Current location - Education and Training Encyclopedia - Educational Knowledge - Why do card games make children addicted?
Why do card games make children addicted?
The sensitive period of children's interpersonal communication goes through four stages: sharing food, sharing toys, finding emotional resonance and establishing social rules.

From the analysis of children's social needs, it is not difficult to find that Altman Card fully meets these needs.

The first is the need to share.

For children, sharing is the most direct and quickest way to build friendship.

As you can imagine, when the first child in a class has an Altman card, it has won the attention and envy of the students. From one word to ten, from ten to one hundred, the Altman card has spread in the class. If you also have an Altman card, or even a rare card, you can quickly establish friendship with your classmates by sharing it.

Second, it is emotional needs.

In the process of interpersonal communication, people can not only establish long-term friendship by sharing toys. Long-term and reliable friendship needs more common hobbies and emotional ties, and Altman Card acts as the medium of common hobbies.

Psychologists believe that children will find a sense of belonging in the process of interacting with their peers, which can meet their psychological and social needs.

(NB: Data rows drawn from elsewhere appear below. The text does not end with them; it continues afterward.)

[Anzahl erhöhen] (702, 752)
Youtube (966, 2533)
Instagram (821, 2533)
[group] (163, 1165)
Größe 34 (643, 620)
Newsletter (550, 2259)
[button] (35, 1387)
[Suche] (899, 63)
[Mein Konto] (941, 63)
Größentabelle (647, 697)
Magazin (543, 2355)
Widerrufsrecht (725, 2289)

Third, the need for cooperation.

It is not so much what Altman Card brings to children as it is a necessary stage for children to grow up. By sharing, exchanging and giving Altman cards, children will experience the rules of socialization and cooperation.

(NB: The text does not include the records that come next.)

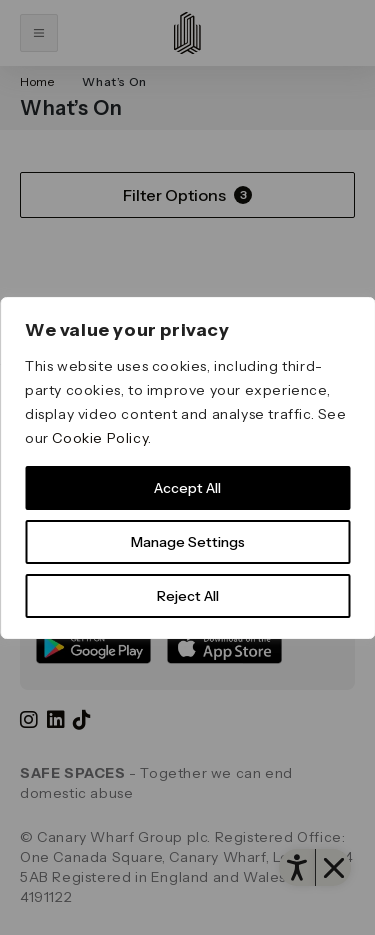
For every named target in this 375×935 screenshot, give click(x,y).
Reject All (188, 596)
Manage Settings (188, 542)
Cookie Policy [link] (100, 438)
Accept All (187, 488)
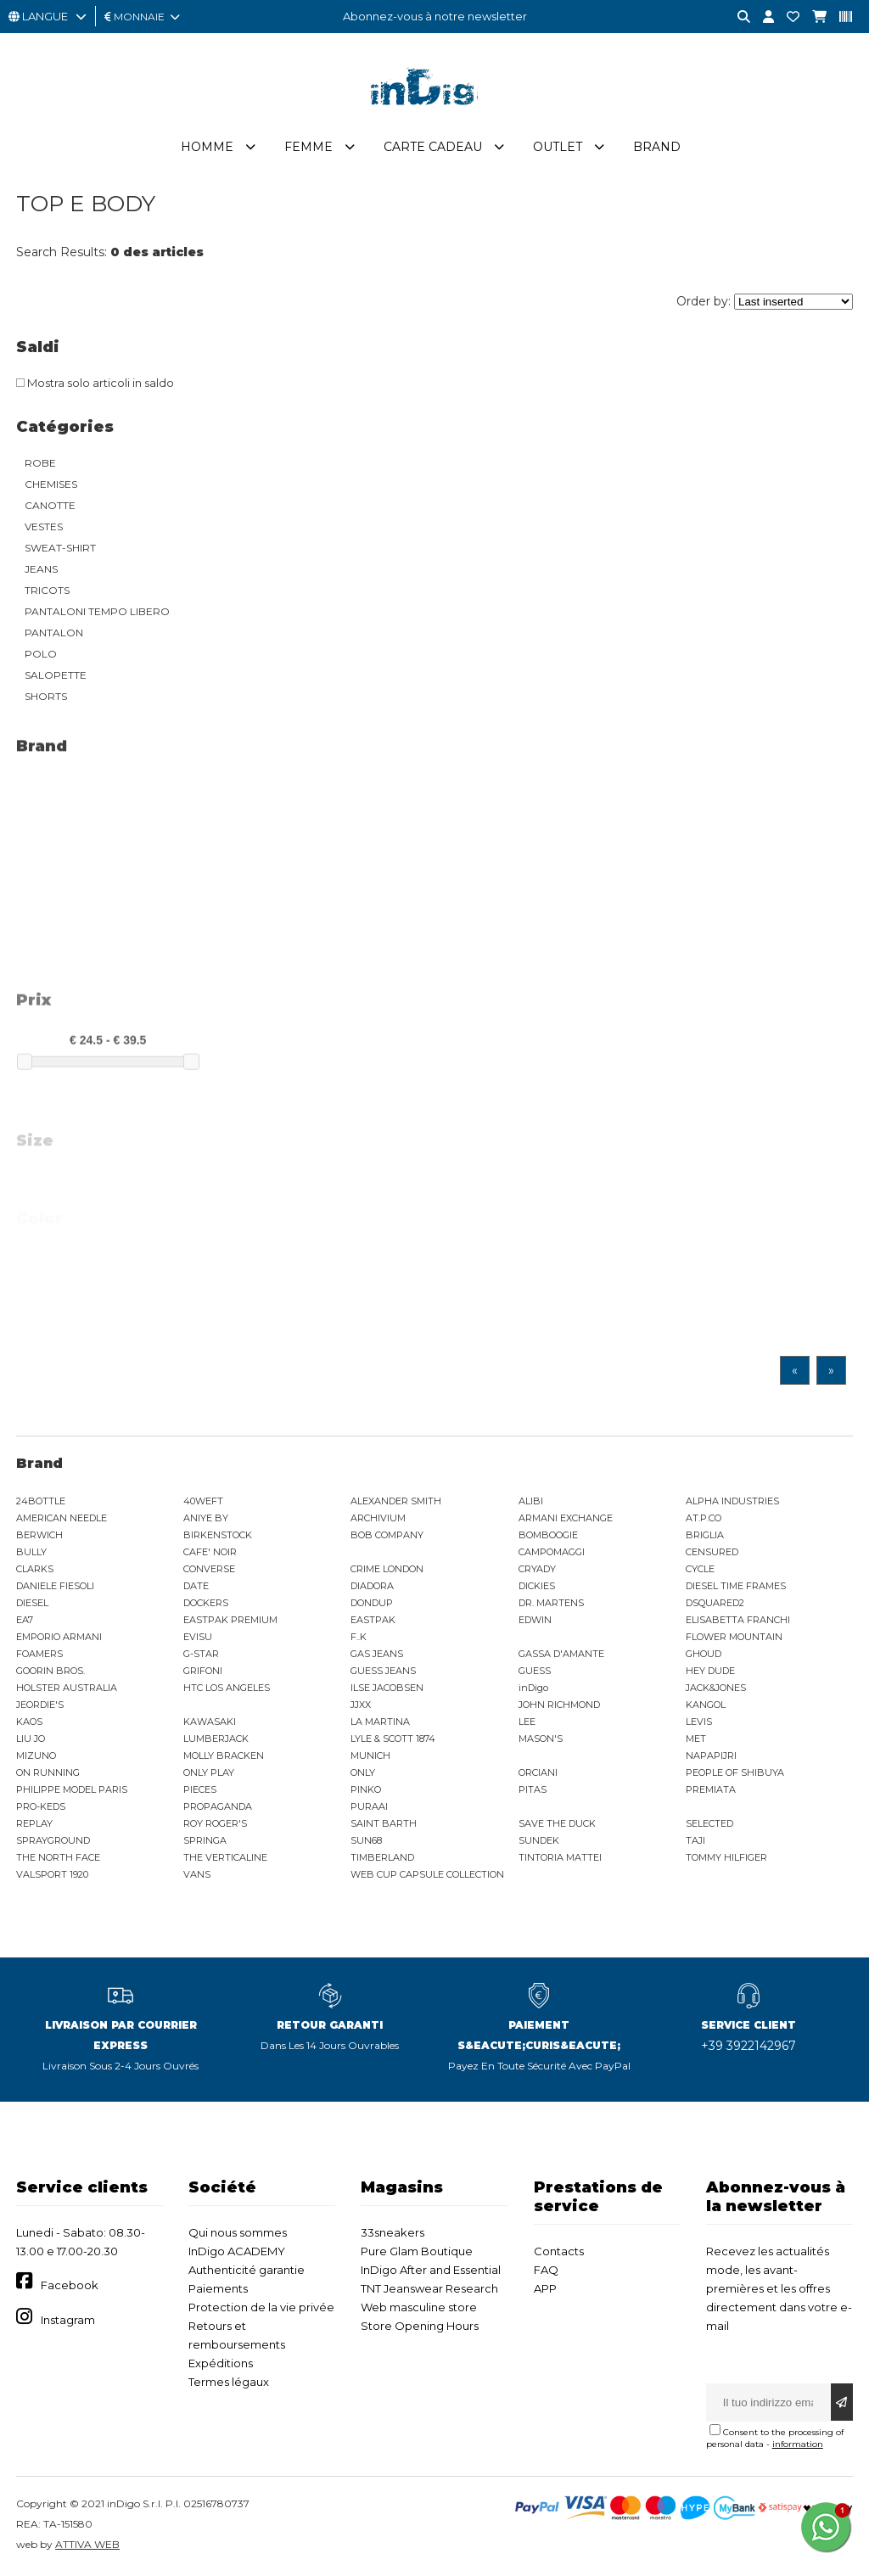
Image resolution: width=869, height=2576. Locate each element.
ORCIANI (538, 1772)
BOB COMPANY (386, 1535)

A study shows that the final DNA of human cerebral cortex increases by 70% after birth, and the expansion of brain capacity is directly affected by the rich environmental and social experience in the early stage.

In the interpersonal network and the law of getting along with each other established through Altman Card, children's social skills and cooperation have reached a perfect level.

I understand. After all, who didn't have these childish but effective social hard currency when they were children?